§ About this task:
Filter the entries beneath this task, copying only the lines that hold the word "computer".

§ Input records:
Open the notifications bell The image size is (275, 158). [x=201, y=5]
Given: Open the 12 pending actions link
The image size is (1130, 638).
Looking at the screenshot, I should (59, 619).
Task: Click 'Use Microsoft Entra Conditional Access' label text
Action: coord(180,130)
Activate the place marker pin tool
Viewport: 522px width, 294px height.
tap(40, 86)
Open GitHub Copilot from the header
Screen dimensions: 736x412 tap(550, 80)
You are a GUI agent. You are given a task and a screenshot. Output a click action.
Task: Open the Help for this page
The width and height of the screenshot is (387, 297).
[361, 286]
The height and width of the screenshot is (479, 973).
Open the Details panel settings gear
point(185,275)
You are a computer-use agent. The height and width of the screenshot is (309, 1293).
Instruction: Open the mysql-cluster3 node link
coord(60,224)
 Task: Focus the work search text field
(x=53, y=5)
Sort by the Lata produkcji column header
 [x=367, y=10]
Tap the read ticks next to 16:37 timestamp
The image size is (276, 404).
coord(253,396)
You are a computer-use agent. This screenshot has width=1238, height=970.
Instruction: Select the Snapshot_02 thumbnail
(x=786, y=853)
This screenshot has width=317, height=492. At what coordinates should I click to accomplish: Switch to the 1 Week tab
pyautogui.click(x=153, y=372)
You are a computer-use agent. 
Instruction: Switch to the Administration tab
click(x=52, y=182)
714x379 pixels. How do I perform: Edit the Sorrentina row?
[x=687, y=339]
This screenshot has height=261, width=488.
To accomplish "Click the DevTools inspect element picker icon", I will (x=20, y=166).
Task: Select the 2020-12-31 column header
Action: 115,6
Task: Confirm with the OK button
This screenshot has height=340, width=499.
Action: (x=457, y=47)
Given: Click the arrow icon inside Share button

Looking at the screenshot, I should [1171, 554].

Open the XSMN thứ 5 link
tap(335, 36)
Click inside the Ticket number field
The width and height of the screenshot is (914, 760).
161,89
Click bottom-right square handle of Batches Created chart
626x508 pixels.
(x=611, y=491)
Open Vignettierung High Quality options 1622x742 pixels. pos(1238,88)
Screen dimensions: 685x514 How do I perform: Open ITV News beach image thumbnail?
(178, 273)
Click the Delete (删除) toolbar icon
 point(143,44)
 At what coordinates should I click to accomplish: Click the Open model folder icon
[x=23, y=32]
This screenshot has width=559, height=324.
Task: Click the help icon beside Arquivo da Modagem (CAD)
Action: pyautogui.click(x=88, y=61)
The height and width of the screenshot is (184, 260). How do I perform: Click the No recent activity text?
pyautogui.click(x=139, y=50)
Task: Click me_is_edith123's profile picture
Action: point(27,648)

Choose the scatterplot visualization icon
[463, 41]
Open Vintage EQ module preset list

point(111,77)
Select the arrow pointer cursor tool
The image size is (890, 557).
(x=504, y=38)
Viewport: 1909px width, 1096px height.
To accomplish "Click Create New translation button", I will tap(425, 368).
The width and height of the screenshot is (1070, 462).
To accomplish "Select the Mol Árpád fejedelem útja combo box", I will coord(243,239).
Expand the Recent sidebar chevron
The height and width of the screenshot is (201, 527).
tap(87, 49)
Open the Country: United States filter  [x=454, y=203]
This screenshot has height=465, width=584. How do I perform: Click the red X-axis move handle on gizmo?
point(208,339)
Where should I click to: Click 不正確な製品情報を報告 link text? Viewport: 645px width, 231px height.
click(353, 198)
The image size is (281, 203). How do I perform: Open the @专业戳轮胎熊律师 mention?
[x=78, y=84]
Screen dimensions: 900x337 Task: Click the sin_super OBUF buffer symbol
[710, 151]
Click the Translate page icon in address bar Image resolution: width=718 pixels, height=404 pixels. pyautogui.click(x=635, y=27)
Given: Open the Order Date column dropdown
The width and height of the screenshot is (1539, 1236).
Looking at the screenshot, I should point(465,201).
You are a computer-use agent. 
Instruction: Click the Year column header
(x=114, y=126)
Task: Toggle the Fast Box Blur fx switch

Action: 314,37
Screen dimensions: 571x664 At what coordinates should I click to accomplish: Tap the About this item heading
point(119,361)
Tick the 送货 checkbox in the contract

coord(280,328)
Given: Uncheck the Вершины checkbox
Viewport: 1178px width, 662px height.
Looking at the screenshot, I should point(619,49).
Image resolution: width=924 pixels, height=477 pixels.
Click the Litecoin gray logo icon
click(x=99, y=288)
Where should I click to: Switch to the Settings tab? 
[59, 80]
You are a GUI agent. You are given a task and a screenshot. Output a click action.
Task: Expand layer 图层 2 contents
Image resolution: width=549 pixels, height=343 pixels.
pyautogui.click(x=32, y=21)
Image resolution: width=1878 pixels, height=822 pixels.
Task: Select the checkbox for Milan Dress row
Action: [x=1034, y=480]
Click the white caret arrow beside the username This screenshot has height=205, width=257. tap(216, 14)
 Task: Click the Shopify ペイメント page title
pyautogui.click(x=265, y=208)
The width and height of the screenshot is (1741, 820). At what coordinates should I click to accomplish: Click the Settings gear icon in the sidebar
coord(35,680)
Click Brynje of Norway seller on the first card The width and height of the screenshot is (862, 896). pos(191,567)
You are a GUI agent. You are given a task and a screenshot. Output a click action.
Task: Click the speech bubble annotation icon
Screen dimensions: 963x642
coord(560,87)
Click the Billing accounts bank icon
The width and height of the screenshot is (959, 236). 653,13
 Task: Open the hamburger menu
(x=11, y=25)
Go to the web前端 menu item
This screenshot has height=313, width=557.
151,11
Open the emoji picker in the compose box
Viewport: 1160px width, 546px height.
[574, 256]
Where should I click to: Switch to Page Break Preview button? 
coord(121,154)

§ Exercise answer:
You are a computer-use agent. The height and width of the screenshot is (309, 1293).
You are a computer-use agent. This screenshot has width=1238, height=970.
You are a computer-use agent. 
You are a computer-use agent. 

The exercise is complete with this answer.